→ Text section
--- BEGIN ---
Live album by John Koerner, Tony Glover
- Released: 2009
- Recorded: January 2006, The 400 Bar, Minneapolis, MN
- Genre: Folk, blues
- Label: CC Entertainment

John Koerner chronology
| StarGeezer (1996) | Live @ The 400 Bar (2009) | March 1963 (2010) |

= Live @ The 400 Bar =

2009 album by Spider John Koerner and Tony Glover

Live @ The 400 Bar is an album by folk and blues artists John Koerner and Tony Glover, released in 2009.

==History==
The 400 Bar, in the West Bank district of Minneapolis, Minnesota, was one of the venues where both John Koerner and Tony Glover played in their early days as part of Koerner, Ray & Glover. In an interview with the Minneapolis newspaper the Star Tribune, Glover said, "We started at the Triangle Bar, and John (Koerner) would go across the street to the Viking Bar during our breaks, so we eventually started playing at the Viking. The same thing happened between the Viking and the 400 Bar. We sort of kept moving to the places John liked to go to enjoy a quiet beer." Live at The 400 Bar was recorded over two performances in January 2009.
--- END ---
→ Recorded information
--- BEGIN ---
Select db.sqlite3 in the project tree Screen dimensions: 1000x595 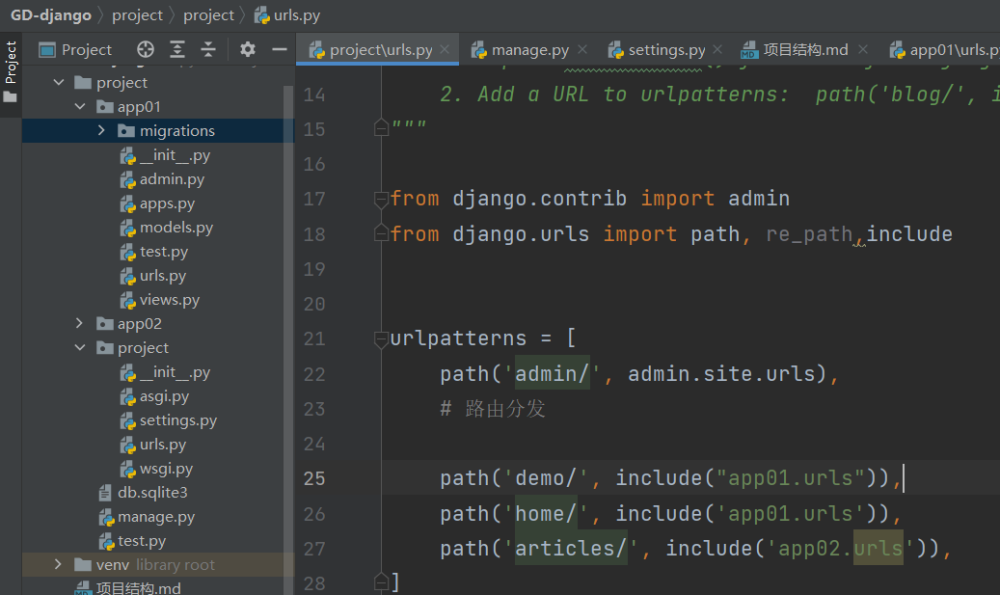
--- END ---
→ Problems to solve
(a) Using the Live @ The 400 Bar article, decide whether each statement agrees with it: (i) The 400 Bar is in the West Bank district of Minneapolis. (ii) Koerner, Ray & Glover started out playing at the Viking Bar. (iii) The album came out on the CC Entertainment label. For each, answer yes or no and quote the words of the article that decide it.
(b) Write out the passage of the Live @ The 400 Bar article from "Live album by" up to and including "released in 2009.".

→ Worked answers
(a)
(i) Yes: "The 400 Bar, in the West Bank district of Minneapolis, Minnesota"
(ii) No: "We started at the Triangle Bar"
(iii) Yes: "Label: CC Entertainment"

(b)
Live album by John Koerner, Tony Glover
- Released: 2009
- Recorded: January 2006, The 400 Bar, Minneapolis, MN
- Genre: Folk, blues
- Label: CC Entertainment

John Koerner chronology
| StarGeezer (1996) | Live @ The 400 Bar (2009) | March 1963 (2010) |

= Live @ The 400 Bar =

2009 album by Spider John Koerner and Tony Glover

Live @ The 400 Bar is an album by folk and blues artists John Koerner and Tony Glover, released in 2009.